To tell you the truth I preferred the other activity for this part- but maybe that’s because I survived 10 years working for the Ministry…  The TES is a broad overview with the aim of causing change at a systems level which ‘trickles’ down to communities, groups, individuals. My focus in teaching is a ground up approach that focusses on an individual’s learning, and then goes out to groups, communities, systems. Although they are part of the same education picture- this difference in approach isn’t always easy to translate amongst the two. The other area that is hard to tackle is that the TES obviously is politically motivated to encourage societal change (for the best?), whereas an organisation’s strategy needs to be robust enough to endure political intent and maintain future focus, as obviously a government’s focus changes over time (or more to the point government and Ministers change over time!). So that is the other reason that I am more motivated to look at OP’s strategy... and see how it’s placed.

In broad terms, yes my education philosophy supports the expectations outlined in the TES for the tertiary sector . In terms of how FL can be used to support these ideas, there has been some amazing innovative practices going on across the education sector to draw from -from Homework centres, to Computers in Home projects, and more recently with innovative practices in Christchurch – the disappointing part in this however is that sometimes the funding has been locked within ‘trials’ and it seems to be increasingly difficult to get innovative approaches shifted into operational funding. 

So I would say that ‘yes’ my ideas for FL could fit with the TES’s broad statements, but the practical reality of how these ideas are implemented  takes a bit more effort to align with the TES. For example, there is a major focus on the retention of Maori and Pasifika students in tertiary education in the TES. I’m really lucky that in my course there is key learning in both of these 'focus' areas- but I have little influence how OP or OT attracts and supports Maori and/or Pasifika students into my course. Therefore in meeting TES goal of retention and course completion among Maori and Pasifika my course on one hand would look strong (last year this was 100%), but actual student numbers are very small- less than 10% in my class identified as Maori and I had no Pasifika students in 2011. Is it fair my course seems   potentially more ‘viable’ in regard to meeting one of the major TES goals when in reality the numbers of students entering the course is still low compared with population rates?  

I was also interested in your comment Bronwyn “The tertiary education sector is highly competitive, and now that funding is shrinking even further organisations are scrabbling for a slice of the pie. Is Flexible Learning the answer?” 

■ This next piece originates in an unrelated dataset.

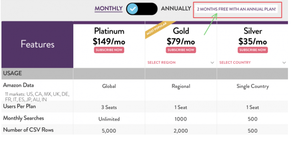293x141 pixels.
Task: Click the Features header cell
Action: (37, 44)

I too have heard FL being promoted as a $$$ saving option –as learners are given a wide range of choices to access knowledge and skills, which means that you can mitigate some operational costs such as lecture theatres etc.  But it is very difficult to define true cost-saving given that there are a lot of hidden dollars in the tertiary sector picture. (For example with staff marking time, costs to individual learners for own IT equipment, internet usage etc). I remember at OP staff inductions with HR it was relayed to new staff that having a blended approach has helped saved the institution money- which I believe is true- but I also know staff who have left because of burn-out issues (not just at OP but across the sector as a whole), and I wonder how ‘actuals’ are calculated into this mix of determining cost? 

What do you need to include in your plan to fit with the TES for NZ?
I think the most important action I can take is to continue to offer quality teaching of which FL is part of this picutre. Obviously this is a core intent of our learners, but If I can maintain and grow my quality teaching practice, then my students aren’t going to drop out (and therefore I can help meet TES’s focus on student retention).